What is being asked: Wherever the string "Switch" appears in the listing, copy that line.

Dataset content:
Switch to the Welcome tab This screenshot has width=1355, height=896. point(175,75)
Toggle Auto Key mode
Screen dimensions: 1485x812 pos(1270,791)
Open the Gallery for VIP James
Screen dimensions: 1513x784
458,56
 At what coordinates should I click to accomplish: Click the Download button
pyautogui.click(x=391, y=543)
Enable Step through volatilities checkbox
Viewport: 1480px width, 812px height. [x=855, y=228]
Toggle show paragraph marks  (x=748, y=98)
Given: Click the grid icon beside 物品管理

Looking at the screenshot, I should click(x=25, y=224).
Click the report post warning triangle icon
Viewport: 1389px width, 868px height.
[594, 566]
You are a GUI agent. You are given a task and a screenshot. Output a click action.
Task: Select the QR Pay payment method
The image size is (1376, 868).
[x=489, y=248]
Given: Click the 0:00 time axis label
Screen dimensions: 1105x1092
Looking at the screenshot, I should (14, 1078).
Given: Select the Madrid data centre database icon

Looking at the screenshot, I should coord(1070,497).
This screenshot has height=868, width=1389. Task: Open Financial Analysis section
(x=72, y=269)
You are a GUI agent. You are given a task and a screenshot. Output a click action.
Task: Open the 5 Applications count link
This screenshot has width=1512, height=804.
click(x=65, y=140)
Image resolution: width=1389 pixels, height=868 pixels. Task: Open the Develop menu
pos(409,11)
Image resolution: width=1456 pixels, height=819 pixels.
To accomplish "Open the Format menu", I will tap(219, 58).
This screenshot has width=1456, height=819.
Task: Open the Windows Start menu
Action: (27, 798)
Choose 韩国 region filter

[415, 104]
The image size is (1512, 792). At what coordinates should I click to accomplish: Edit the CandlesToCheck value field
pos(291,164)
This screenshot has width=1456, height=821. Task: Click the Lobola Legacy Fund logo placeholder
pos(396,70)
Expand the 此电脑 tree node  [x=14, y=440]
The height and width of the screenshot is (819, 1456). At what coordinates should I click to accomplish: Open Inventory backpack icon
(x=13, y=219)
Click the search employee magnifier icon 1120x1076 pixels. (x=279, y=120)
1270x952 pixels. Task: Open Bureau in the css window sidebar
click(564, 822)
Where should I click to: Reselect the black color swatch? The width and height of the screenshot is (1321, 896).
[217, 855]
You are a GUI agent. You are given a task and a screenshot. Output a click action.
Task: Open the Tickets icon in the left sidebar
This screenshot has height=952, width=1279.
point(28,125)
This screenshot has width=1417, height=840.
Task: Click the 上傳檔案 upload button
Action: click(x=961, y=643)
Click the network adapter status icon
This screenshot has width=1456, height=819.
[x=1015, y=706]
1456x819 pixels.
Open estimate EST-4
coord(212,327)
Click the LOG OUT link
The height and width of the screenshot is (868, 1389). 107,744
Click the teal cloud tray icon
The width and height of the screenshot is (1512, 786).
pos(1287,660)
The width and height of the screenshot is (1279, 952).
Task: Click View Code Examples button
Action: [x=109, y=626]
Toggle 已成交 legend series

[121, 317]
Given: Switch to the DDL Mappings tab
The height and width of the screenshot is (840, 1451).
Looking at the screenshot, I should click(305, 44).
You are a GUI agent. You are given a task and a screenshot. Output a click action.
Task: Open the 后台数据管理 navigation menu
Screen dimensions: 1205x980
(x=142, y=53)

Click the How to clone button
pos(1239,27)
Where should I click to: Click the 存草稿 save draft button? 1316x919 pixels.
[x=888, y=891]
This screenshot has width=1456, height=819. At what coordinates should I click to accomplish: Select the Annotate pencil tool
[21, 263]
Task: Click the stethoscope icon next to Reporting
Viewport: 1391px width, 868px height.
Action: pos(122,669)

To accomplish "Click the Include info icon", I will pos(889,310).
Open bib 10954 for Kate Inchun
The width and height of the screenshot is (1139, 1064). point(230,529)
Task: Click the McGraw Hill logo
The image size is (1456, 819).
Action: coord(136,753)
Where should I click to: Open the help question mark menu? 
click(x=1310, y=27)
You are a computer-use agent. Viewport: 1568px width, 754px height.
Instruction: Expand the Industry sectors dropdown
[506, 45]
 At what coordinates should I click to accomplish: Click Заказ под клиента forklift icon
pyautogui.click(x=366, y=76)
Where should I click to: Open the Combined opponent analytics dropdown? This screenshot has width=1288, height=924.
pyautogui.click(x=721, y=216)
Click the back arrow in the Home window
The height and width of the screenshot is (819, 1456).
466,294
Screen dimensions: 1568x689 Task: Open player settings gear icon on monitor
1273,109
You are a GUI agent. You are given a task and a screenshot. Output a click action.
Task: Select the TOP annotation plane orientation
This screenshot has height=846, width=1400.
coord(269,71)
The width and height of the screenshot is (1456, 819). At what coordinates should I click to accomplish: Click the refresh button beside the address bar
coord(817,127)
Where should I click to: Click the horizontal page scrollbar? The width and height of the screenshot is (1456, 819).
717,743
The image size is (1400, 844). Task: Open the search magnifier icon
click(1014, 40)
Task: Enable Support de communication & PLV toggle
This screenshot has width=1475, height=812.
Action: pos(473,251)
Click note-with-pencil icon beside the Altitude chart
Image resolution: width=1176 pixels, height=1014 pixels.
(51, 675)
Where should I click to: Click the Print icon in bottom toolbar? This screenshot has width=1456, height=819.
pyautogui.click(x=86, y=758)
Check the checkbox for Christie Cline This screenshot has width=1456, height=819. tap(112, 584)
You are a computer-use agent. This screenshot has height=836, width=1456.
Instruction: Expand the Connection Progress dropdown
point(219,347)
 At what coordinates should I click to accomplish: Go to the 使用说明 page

Task answer:
Switch to the Welcome tab This screenshot has width=1355, height=896. point(175,75)
Given: Switch to the DDL Mappings tab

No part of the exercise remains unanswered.